Milton Goldsmith’s Family: The Final Chapter

I have written a great deal about Milton Goldsmith on this blog, probably more than I’ve written about any other relative, in part because he lived such an interesting life and in part because of the extensive record he left behind—his books and poetry and letters, his photograph albums, and the many news articles about him and his work. I’ve already posted a number of photographs of Milton. But in this final post devoted to the papers of my cousin Milton, I want to focus on his life after he married in 1899, as reflected in the family photographs displayed in the second family album he collated.

This second album included two photographs of Milton as a young man.

Milton Goldsmith at 16

Milton Goldsmith as a young man

Milton Goldsmith and Sophie Hyman were married on February 15, 1899. The album contains many letters written by Milton to Sophie as well as the love poem I posted in an earlier post. I have decided not to post those letters. To be honest, there are so many that I just couldn’t decide where to begin. And I just don’t have time to scan them all.

Milton included this announcement of his engagement to Sophie in his album. Unfortunately it is not dated, nor do I know where it appeared although it is obviously from a New York newspaper, perhaps the New York Times, which also published a wedding announcement.

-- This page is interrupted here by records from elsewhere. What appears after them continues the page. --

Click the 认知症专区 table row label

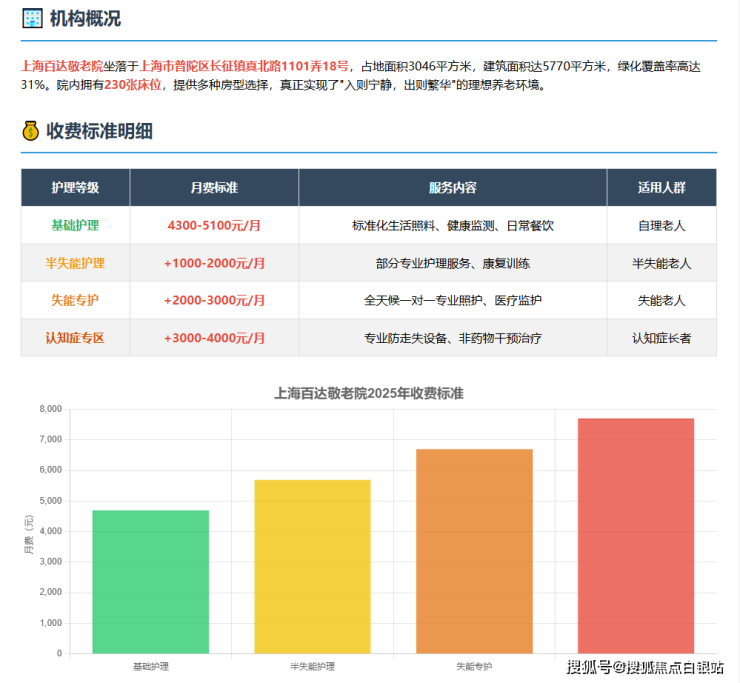pos(75,338)
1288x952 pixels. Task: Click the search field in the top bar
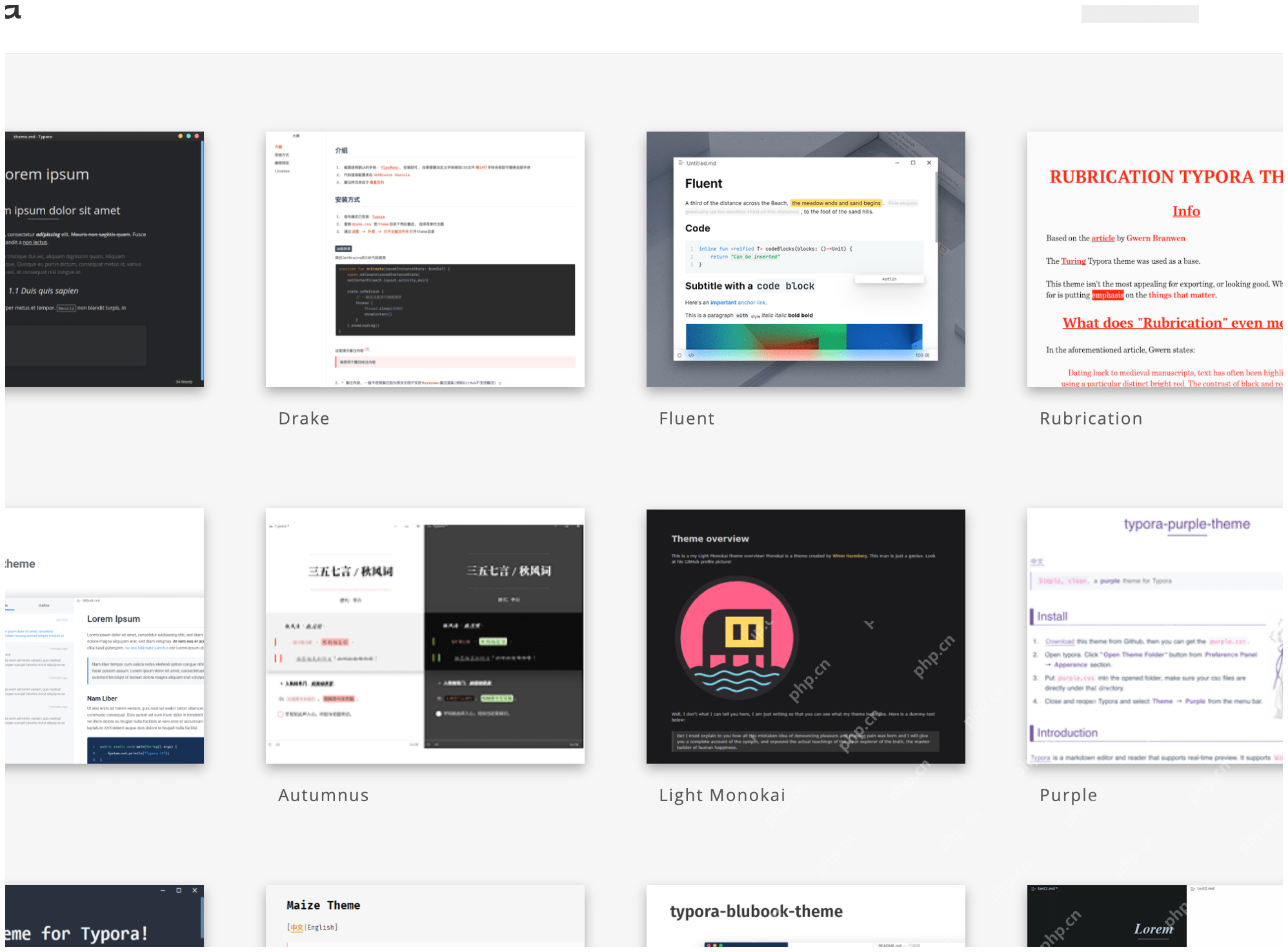point(1140,14)
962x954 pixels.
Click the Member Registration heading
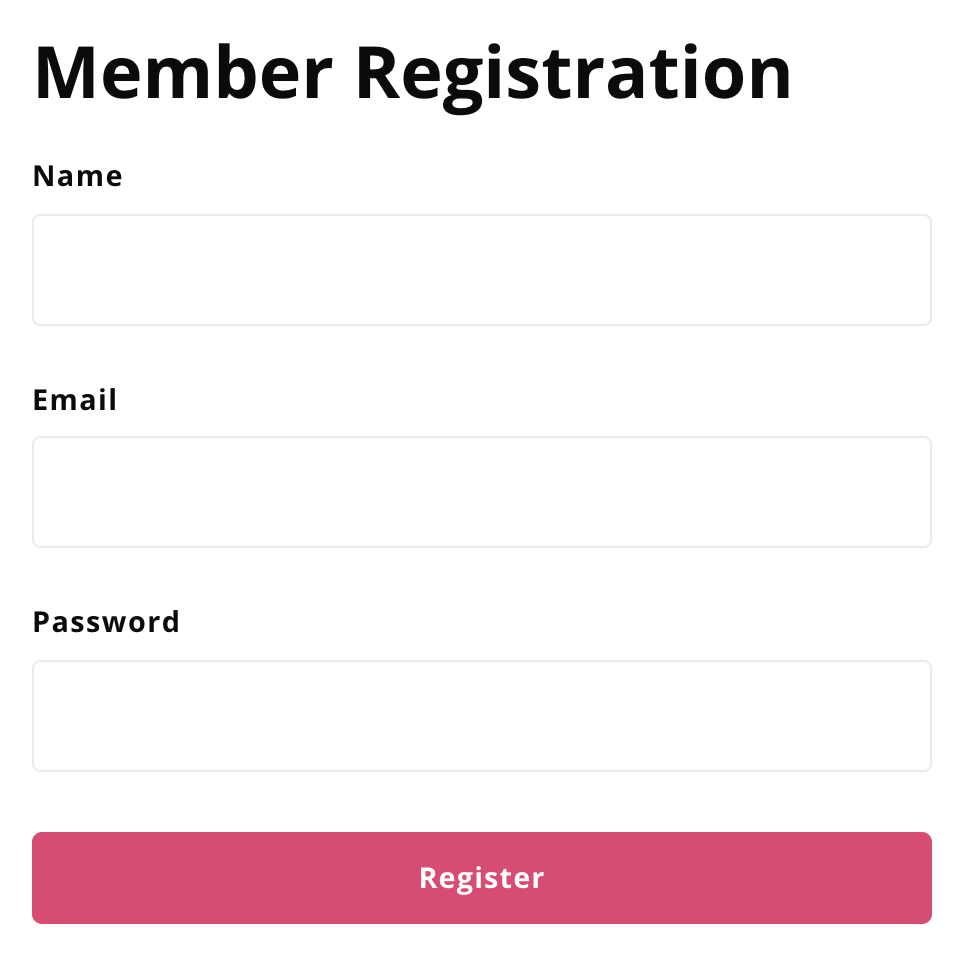411,70
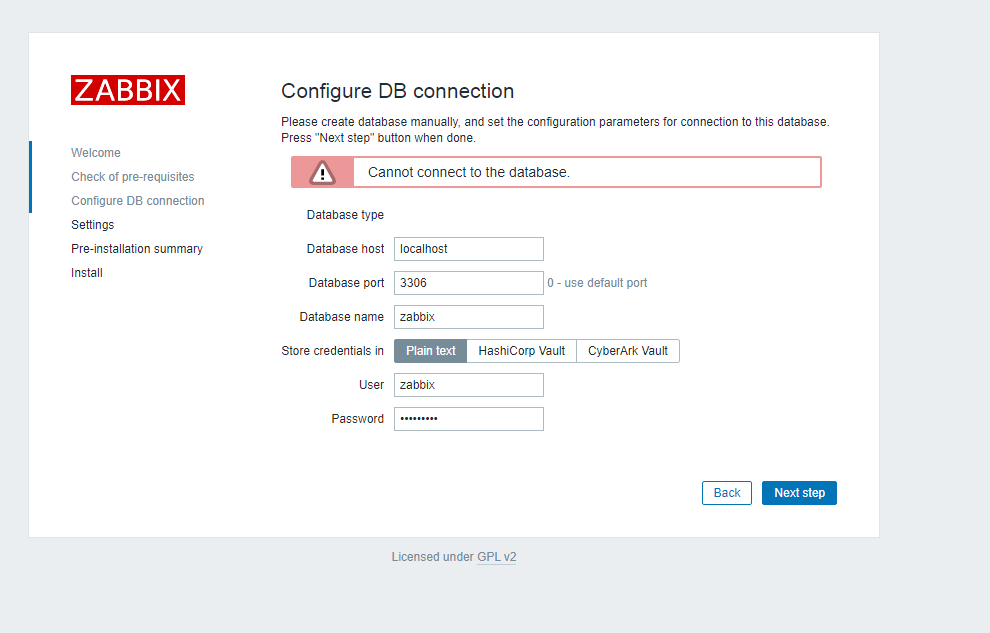Open the Settings step in sidebar

[x=93, y=225]
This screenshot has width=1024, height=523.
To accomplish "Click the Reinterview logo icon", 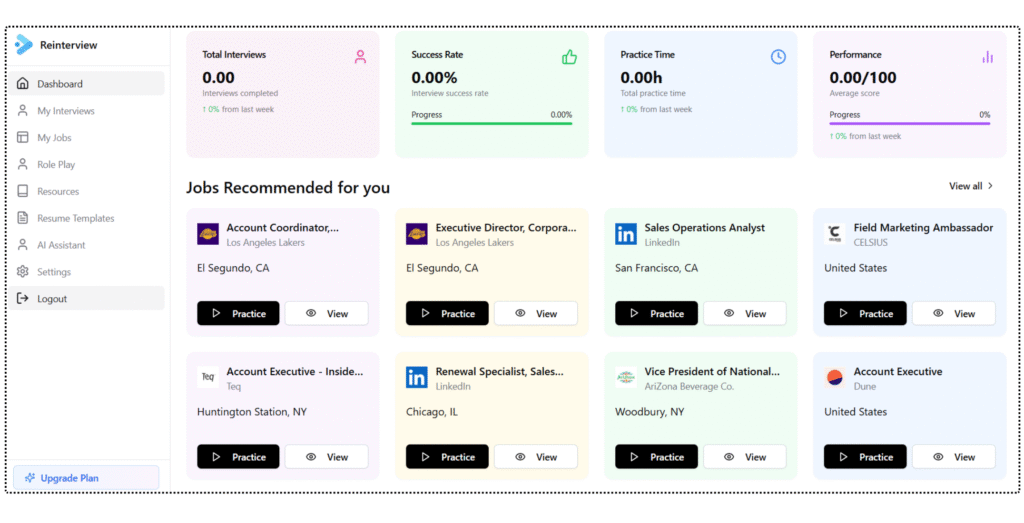I will 24,45.

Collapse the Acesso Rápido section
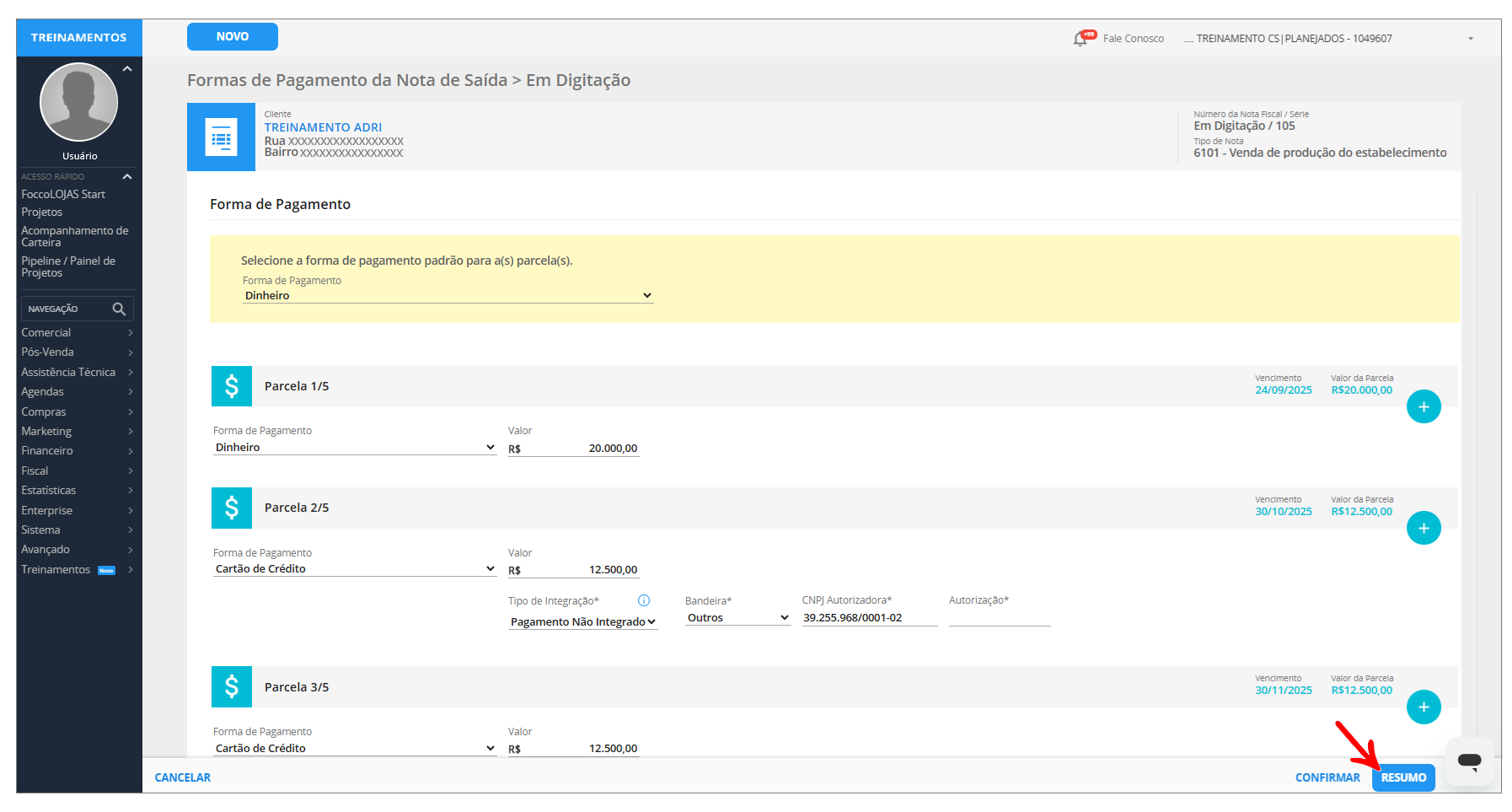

“Weddings of A Day. Goldsmith-Hyman,” The New York Times, Februaru 15, 1899, p. 7

Here are two photographs of Milton and Sophie that may reflect how they looked when they married:

Milton Goldsmith at 28 in 1889

Sophie Hyman Goldsmith

Their daughter Rosalind was born two years later on February 1, 1901. Her sister Madeleine arrived three years later on May 29, 1904. Here are a selection of the beautiful photographs of these girls.

Rosalind Goldsmith c. 1901

Madeleine Goldsmith c. 1906

Milton, Sophie, and their two daughters c. 1909

Rosalind and Madeleine Goldsmith, c. 1911

Milton labeled this photograph of Sophie as his favorite:

Sophie Hyman Goldsmith at about 40, c. 1907

Skipping ahead a few decades, this photograph of Sophie and Milton was taken in 1930 when Milton would have been 69, Sophie 63. Sadly, Sophie died just four years later on June 18, 1934.

Sophie and Milton Goldsmith, 1930

Eleven years later on May 22, 1941,  there was a big celebration of Milton’s 80th birthday, as marked by this page in the album:

It includes the invitation—a poem written by one or both of his daughters:

Milton also wrote a poem for the occasion:

As did his brother Louis (included on a separate page):

This photograph must have been taken not long after or perhaps at Milton’s 80th birthday celebration. It includes (from left to right) Milton’s brother Edwin, who died in 1944, and his brother-in-law Sidney Stern, who died in 1942, and Milton.

There’s one final page I’d like to share—the most recent pictures in the album—a page devoted to Milton and Sophie’s daughter Madeleine, her husband Charles Jacobson, and their daughter, my cousin Sue, who so kindly and generously shared all these albums with me. Thank you once again, Sue!

 

28 thoughts on “Milton Goldsmith’s Family: The Final Chapter

  1. Hi Amy, Milton’s story is very well documented through poem’s and photo’s, Sophie’s waist was so waspish as a young lady – how did women do it then? And Rosalind’s baby gown is fabulous, so much care and attention to the detail.

    Liked by 1 person

  2. Oh, I hate for his story to come to an end, I so loved reading each posting. The poems, the precious photos were all wonderful. Thank you Sue for sharing this amazing album and being the keeper your family treasure!

    Liked by 1 person

  3. I keep finding more family treasures most recently my mother’s Baby Book and a diary Aunt Ros kept when she was about 12. I never went through all of my mothers albums after she died.I often learn things from Amy’s posts. I had seen many of the photos but not all of them. I had not seen the photo of Milton and Sophie when they were in their 60s and learned something from seeing it now. Sophie was 63 and it looks like her hair was grey and Milton was 69 and his hair was not yet grey (he had white hair by the time I knew him). Aunt Ros had white hair when I knew her and my mother’s hair was not totally grey/white until she was 90! Now I know where she and I got our hair!